• WHAT YOU ARE ASKED TO DO
Could you set down, word for word, the stretch of the records from the line containing "Task: Click the 'isaac' title heading" through the line containing "Action: (51, 82)", with the pictures left out?

• RECORDS TO USE
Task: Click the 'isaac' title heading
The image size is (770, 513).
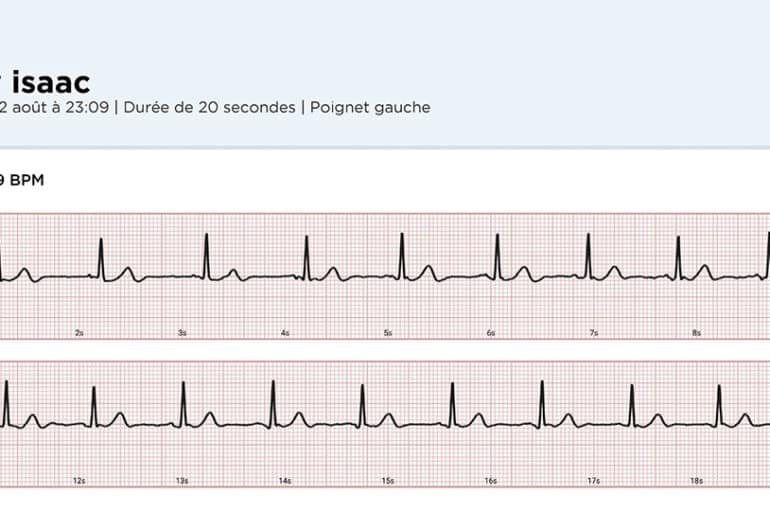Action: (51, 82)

* * *

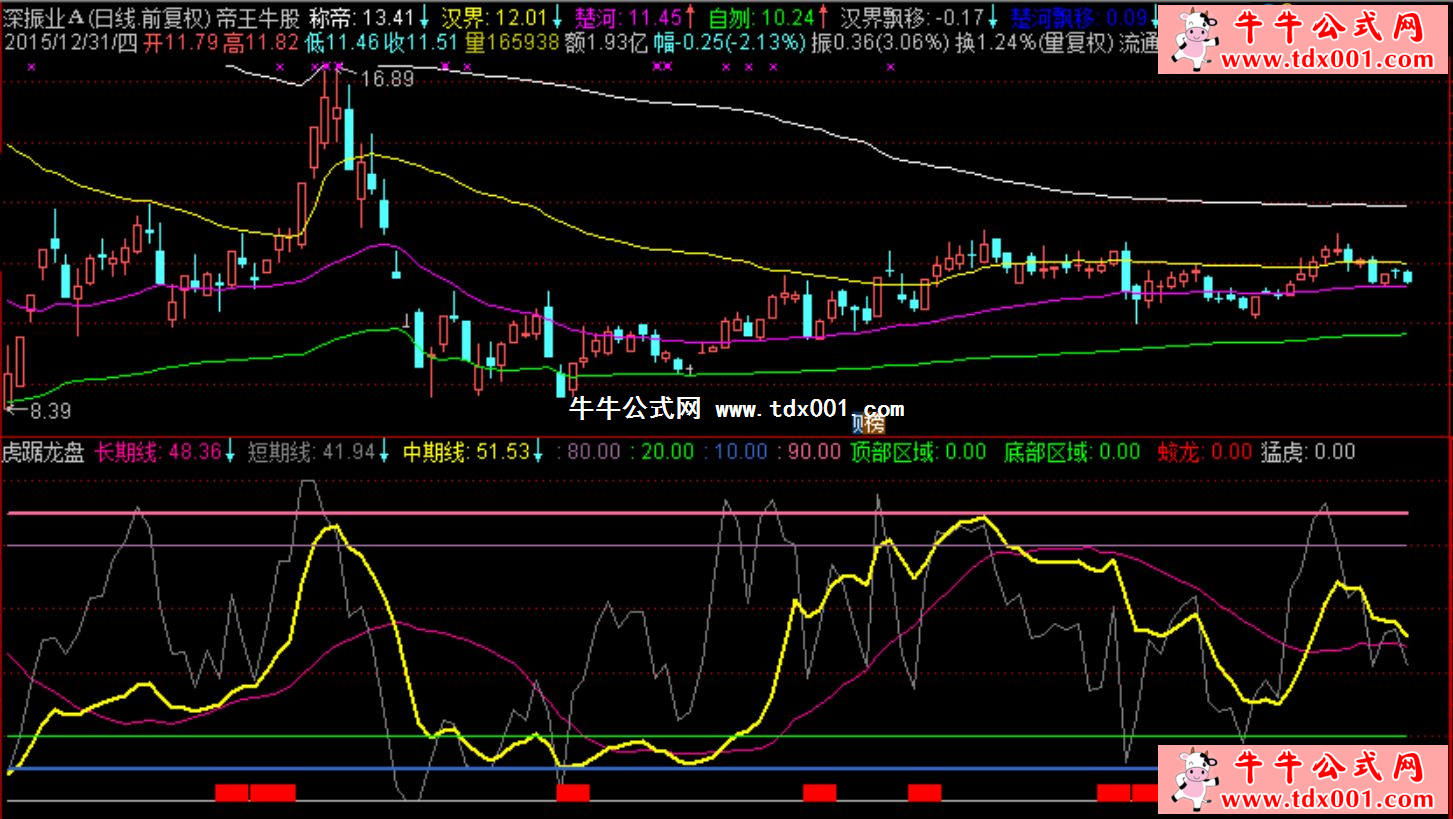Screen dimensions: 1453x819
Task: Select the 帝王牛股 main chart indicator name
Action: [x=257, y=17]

--

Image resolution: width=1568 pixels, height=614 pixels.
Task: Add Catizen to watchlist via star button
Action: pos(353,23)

• SOLUTION TO THE EXERCISE
Task: Click the 'isaac' title heading
The image size is (770, 513).
Action: (51, 82)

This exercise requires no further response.